In this time, if this person didn’t have stories of miracles, be it a virgin birth or an exorcism, nobody would pay attention. All sorts of people performed miracles. (Frankly, it wasn’t all that hard; just be around when something unexpected happened.) And as stories were told over time, the tales of those miracles would grow in scope and power, both as the general outcome of repeated stories (every play the game “Telephone”?), and as a way of conveying the import of this person in your mysterious, miracle-filled world. Even stories of virgin births weren’t all that uncommon.

And so we get the Bible, from Adam all the way through Jesus and beyond, all written in a world full of mysteries and miracles.

Importantly, within this context, the myths and miracles in the stories are almost secondary. Myths and miracles are everywhere, every day, and so it’s not all that important (except as the necessary badges of approval). The teachings of great truths, about life and how to live, about connecting with the divine, about the basic nature of reality-that’s what’s important in the stories.

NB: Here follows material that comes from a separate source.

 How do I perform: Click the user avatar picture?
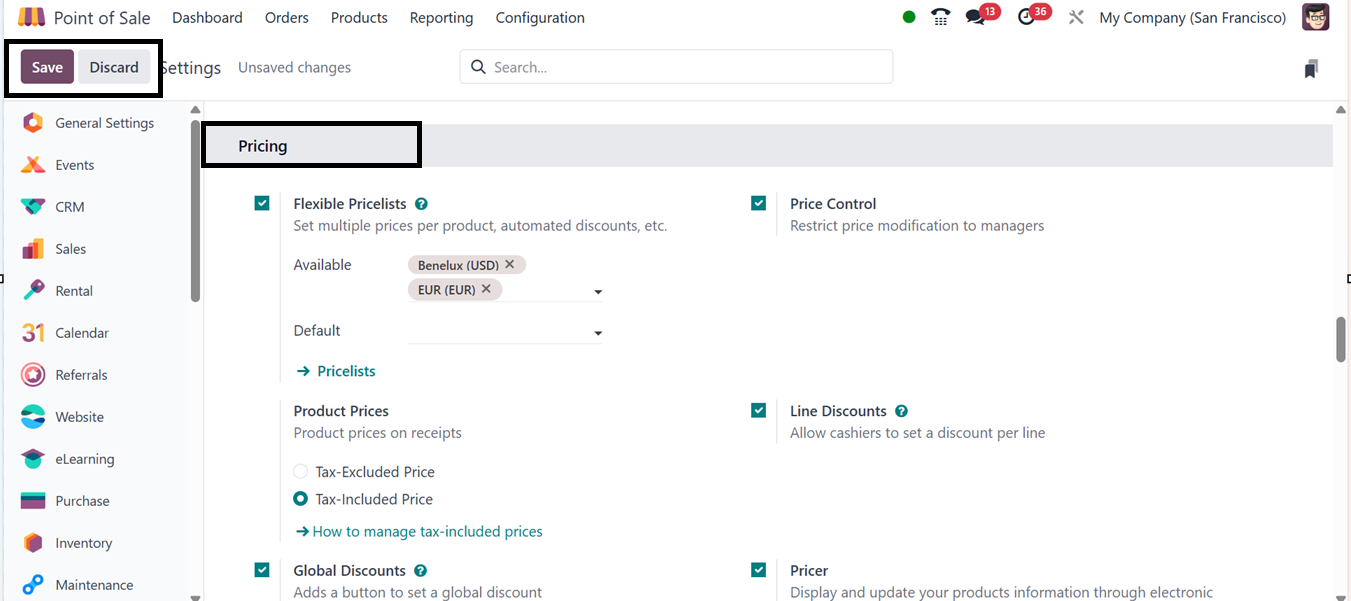[x=1315, y=17]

That’s all well and good-until the worldview changes. Ours did. The rise of the scientific method has meant that the mysteries of the everyday aren’t so mysterious. More and more, we’re able to explain why things happen as they do, and when something unexpected happens, what changed, and without invoking miracles or divine intervention.

But the Bible and its stories, written down by the time of the scientific revolution, didn’t change. In this new world, where mysteries are either explained or not-yet explained, what stands out for many people are the myths and the miracles. The stories show God doing amazing things, Jesus bringing God’s power to bear, and believing the truth of those stories has become the litmus test. After all, what else is there?

Well, it’s ridiculous. Jesus wasn’t born of a virgin. He didn’t die and then reanimate three days later. God didn’t cause 10 plagues in Egypt to punish Pharoah, didn’t write ten commandments in stone, didn’t tumble the walls of Jericho on the sound of a horn. How do we know? Because we know a whole helluva lot more about how the world works then they did those thousands of years ago, and we know those things are so incredibly unlikely as to be impossible.

If we would just say that, loudly and frequently, an amazing thing can happen. We can start asking some new questions. Why is it that these stories of God and Jesus have stuck around for so long, while the stories of other miracle workers haven’t? What deep truths do these stories reveal? What practices do they teach, what experiences do they inspire, reveal, or inform, what can they tell me about connecting with the divine and the basic nature of reality? And, what have we learned since then, through the great mystics and teachers the world over, that we can add?

But we can’t really do any of this, not really, if we have half our mind stuck in an outdated world view. Let’s kill the myths, so that they can be reborn anew.

(P.S. Are we so different today? In one sense, yes; we use the scientific method to build our understanding of the universe, and it’s a much more reliable method than the myth-making of the past. One of the lessons of the history of science, though, is that our current picture is always wrong. Heck, most laypeople today still think that an electron in an atom orbits the nucleus, like a planet around the sun (the Bohr model), which we know is absolutely false. So why do we keep teaching the Bohr model, even into high school? Because it teaches us something deeply true about the nature of our universe, even if it isn’t completely true. It’s a beautiful revelation, so long as we don’t tell people to believe it.)